NeXT Computer
I saw my first NeXT computer at the UT MicroCenter (campus computer store) in 1990. It was a 25 MHz '040 NeXTcube with a Dimension board, a megapixel color monitor and a 400 dpi laser printer. It was a Unix computer with sophisticated graphics and multimedia. It could send and receive voice emails…provided you knew somebody else with a NeXT. It had this weird DSP "geek port" I wasn't quite sure what I'd do with. It was made from magnesium for goodness sake.
It was amazing! And it was entirely beyond my poor university student means at more than $10,000 without the printer (nearly $20K adjusted dollars at the time of this writing).
Turns out Steve Jobs got to work after he was pushed out of Apple in 1985. And in reliable Steve fashion, he made something beautiful. Something desireable. Heck, I just wanted a Unix computer and he brings me this.
So ~15 years later I'm scouring Goodwill, eBay, local auctions — all my usual places. There are a few here and there, but these entirely obsolete computers are still fetching big money, especially if you must have a cube. Since that time they've even started to appreciate.
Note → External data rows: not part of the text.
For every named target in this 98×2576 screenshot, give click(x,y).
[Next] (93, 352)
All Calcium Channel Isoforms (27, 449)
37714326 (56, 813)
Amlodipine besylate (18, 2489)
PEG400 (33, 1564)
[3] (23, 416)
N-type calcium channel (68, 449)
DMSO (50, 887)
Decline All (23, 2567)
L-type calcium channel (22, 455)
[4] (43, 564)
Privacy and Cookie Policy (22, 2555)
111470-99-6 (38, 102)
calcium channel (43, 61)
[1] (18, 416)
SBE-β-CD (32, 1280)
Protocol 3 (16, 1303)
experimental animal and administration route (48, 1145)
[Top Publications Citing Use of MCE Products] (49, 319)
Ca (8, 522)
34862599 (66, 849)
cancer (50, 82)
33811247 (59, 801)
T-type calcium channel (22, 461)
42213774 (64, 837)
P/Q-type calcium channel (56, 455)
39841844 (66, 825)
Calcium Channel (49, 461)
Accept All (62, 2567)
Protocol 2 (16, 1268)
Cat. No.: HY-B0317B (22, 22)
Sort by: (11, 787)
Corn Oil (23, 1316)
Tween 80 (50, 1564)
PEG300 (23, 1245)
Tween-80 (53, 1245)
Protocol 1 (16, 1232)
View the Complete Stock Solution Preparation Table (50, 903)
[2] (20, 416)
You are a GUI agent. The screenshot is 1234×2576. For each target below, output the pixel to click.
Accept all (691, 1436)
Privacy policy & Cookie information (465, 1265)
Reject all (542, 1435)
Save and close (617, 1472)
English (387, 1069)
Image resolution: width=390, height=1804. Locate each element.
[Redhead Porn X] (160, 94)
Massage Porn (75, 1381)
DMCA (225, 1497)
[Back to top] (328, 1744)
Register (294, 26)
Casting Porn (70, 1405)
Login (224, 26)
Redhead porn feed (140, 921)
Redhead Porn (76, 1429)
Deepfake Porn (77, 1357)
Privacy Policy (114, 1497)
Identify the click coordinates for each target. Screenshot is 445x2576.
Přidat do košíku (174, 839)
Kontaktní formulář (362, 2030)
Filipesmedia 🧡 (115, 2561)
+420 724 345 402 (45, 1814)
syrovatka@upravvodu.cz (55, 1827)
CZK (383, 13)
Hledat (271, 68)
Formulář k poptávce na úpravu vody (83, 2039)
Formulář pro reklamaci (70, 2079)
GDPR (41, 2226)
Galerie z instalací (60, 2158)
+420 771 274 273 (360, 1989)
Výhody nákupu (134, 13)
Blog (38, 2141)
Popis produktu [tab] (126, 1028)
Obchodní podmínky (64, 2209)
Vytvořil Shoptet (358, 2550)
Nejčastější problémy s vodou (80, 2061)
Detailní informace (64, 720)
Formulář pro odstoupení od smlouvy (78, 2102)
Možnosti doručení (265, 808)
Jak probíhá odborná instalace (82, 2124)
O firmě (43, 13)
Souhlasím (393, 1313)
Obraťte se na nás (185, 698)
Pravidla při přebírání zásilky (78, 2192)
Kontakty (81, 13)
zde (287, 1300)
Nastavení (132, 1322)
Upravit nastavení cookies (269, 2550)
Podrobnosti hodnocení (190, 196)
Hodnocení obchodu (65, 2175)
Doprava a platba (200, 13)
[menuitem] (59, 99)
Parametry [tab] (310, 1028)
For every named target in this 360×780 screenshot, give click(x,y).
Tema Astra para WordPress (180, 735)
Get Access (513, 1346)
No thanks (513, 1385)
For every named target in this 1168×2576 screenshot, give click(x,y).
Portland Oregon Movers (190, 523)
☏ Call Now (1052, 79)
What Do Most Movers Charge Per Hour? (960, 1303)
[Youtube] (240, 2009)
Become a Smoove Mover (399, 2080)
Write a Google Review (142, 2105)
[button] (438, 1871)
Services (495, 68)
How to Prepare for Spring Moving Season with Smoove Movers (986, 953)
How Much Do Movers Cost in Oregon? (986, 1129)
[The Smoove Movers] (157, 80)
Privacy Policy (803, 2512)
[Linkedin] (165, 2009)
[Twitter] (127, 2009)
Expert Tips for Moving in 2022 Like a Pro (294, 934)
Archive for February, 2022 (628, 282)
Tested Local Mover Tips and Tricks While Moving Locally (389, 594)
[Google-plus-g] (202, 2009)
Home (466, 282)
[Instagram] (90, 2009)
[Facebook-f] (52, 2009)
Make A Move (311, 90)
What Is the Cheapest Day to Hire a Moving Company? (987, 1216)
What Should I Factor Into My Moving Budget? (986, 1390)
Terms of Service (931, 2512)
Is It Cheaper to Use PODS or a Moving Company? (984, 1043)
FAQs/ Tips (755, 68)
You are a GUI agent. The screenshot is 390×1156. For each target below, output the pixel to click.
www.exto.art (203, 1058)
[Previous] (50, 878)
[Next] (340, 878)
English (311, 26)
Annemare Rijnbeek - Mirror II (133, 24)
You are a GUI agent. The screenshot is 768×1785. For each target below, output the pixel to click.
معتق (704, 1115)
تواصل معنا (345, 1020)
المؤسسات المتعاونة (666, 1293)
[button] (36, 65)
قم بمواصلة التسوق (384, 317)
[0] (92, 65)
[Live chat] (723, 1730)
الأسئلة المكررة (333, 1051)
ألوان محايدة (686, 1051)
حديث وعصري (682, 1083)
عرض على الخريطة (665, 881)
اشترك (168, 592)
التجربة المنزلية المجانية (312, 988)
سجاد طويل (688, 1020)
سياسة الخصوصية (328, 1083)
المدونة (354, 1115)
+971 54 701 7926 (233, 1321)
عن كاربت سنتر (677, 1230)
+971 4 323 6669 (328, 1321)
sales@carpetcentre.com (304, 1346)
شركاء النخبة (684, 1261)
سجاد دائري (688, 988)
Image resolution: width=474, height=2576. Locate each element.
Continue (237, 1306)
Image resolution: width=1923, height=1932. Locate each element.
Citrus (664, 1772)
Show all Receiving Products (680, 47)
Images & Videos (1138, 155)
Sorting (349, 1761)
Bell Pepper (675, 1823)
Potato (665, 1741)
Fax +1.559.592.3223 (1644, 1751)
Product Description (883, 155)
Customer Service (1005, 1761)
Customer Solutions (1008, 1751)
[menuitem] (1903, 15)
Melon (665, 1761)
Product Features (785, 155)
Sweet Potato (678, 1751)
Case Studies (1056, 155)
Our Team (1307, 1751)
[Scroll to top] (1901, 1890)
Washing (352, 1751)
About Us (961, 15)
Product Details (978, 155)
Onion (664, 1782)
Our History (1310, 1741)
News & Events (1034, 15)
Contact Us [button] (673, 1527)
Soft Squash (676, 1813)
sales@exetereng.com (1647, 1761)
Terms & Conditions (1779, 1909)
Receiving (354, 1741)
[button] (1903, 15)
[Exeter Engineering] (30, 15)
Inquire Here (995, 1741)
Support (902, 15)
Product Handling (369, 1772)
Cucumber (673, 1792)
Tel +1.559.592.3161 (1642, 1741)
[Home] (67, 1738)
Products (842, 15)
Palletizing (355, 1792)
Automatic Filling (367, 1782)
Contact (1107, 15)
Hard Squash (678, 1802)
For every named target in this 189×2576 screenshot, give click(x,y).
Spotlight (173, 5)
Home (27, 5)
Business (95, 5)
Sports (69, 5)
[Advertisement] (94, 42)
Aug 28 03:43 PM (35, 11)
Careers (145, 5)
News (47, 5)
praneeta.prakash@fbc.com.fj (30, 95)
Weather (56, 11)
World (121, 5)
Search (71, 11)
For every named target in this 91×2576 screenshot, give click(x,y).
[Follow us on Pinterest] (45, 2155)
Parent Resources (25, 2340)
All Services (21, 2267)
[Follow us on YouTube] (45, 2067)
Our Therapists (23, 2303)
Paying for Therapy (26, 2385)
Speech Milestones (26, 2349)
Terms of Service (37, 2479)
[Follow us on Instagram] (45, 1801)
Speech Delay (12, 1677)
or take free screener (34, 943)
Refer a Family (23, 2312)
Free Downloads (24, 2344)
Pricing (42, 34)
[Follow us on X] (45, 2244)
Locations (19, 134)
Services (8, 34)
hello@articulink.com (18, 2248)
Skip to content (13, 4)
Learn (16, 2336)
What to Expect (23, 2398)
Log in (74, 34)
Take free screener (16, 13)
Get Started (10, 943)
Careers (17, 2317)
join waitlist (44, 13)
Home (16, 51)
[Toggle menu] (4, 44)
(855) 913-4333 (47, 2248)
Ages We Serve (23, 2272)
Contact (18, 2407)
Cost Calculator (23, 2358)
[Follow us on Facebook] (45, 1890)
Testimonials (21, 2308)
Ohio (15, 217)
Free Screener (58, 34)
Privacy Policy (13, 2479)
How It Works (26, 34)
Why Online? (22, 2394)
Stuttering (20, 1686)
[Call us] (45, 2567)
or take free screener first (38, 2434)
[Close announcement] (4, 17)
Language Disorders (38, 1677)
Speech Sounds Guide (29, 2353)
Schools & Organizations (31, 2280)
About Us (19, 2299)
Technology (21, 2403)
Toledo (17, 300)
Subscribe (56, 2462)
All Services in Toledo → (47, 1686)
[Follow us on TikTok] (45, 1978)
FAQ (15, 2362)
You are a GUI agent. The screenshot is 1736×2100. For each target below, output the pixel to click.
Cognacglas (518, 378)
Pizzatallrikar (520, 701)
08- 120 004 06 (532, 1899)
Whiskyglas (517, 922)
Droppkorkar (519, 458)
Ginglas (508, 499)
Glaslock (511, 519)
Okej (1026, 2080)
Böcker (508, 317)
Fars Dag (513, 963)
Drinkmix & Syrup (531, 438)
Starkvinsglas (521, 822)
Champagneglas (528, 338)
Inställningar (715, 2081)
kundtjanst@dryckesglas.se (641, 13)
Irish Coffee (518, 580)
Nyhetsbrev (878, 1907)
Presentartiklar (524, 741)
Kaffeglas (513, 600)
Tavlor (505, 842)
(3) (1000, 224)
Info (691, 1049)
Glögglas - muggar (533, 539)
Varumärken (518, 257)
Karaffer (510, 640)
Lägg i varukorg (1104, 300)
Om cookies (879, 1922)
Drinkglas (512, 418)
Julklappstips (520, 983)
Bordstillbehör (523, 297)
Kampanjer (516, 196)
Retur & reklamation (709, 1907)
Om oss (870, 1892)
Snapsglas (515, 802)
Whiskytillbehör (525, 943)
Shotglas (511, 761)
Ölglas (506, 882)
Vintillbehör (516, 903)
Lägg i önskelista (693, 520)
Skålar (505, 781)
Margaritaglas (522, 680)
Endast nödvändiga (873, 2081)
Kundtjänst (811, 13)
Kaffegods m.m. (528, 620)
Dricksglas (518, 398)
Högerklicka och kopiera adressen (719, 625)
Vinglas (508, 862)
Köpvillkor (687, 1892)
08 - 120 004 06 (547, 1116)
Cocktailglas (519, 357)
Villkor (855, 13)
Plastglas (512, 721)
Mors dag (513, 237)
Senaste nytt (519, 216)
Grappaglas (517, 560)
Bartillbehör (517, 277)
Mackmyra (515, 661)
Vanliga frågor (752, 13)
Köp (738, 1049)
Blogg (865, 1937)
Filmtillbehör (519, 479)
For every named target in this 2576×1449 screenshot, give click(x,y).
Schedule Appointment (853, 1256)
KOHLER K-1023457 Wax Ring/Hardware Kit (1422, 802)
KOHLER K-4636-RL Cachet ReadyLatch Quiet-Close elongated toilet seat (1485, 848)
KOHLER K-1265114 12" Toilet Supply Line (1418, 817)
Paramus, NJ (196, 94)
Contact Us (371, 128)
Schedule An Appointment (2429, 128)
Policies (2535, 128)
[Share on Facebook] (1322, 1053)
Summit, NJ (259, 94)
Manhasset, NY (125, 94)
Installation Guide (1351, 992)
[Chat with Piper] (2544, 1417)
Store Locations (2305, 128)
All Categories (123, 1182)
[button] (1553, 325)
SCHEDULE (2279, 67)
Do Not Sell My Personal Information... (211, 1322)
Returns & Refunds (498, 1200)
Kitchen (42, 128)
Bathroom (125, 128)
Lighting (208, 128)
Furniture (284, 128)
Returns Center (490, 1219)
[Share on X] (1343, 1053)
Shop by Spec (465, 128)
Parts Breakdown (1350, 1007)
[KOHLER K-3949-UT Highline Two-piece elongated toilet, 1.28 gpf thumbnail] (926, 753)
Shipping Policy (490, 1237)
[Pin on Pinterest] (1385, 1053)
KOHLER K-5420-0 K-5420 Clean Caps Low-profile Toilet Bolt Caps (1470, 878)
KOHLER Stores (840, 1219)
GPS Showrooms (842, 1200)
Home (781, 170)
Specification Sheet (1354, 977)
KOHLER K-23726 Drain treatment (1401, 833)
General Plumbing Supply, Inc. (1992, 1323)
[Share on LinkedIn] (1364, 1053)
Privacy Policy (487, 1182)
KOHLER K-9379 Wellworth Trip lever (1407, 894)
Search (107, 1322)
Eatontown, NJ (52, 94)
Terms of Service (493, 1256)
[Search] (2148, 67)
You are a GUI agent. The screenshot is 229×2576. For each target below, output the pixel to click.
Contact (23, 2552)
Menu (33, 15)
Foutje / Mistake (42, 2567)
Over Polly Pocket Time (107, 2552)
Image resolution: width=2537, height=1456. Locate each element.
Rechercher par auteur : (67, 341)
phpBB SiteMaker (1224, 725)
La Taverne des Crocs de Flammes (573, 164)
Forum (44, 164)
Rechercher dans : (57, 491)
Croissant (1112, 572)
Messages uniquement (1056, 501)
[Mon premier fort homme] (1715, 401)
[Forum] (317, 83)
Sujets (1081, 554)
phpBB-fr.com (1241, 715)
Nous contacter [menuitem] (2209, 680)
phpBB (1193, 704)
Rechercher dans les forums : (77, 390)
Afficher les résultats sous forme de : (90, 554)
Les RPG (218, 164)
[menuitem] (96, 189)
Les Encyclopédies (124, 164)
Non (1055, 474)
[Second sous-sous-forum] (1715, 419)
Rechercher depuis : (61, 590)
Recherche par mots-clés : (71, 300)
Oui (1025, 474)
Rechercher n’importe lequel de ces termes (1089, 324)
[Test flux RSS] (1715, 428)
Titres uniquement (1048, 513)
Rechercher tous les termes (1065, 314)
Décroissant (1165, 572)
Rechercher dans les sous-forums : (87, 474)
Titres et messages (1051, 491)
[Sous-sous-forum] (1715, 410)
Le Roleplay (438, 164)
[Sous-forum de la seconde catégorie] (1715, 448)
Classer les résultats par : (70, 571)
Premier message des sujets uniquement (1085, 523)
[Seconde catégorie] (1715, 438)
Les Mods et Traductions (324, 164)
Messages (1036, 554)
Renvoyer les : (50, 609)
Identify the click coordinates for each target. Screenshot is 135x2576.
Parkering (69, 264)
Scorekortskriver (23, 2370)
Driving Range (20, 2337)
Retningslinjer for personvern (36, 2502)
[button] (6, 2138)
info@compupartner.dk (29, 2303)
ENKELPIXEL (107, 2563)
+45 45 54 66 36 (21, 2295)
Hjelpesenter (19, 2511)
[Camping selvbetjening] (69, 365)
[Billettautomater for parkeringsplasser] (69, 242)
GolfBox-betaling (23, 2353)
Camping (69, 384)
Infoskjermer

I eventually managed to find affordable "black hardware," as the original m68k NeXT computers are called. I bought a couple NeXTstation models, a "pizza box" form factor known simply as "the slab." I have both a NeXTstation Color and a monochrome (2-bit grayscale, actually) NeXTstation. They're both pretty rough and the outside but they still function.
Other exhibits have been retired. I'm keeping these.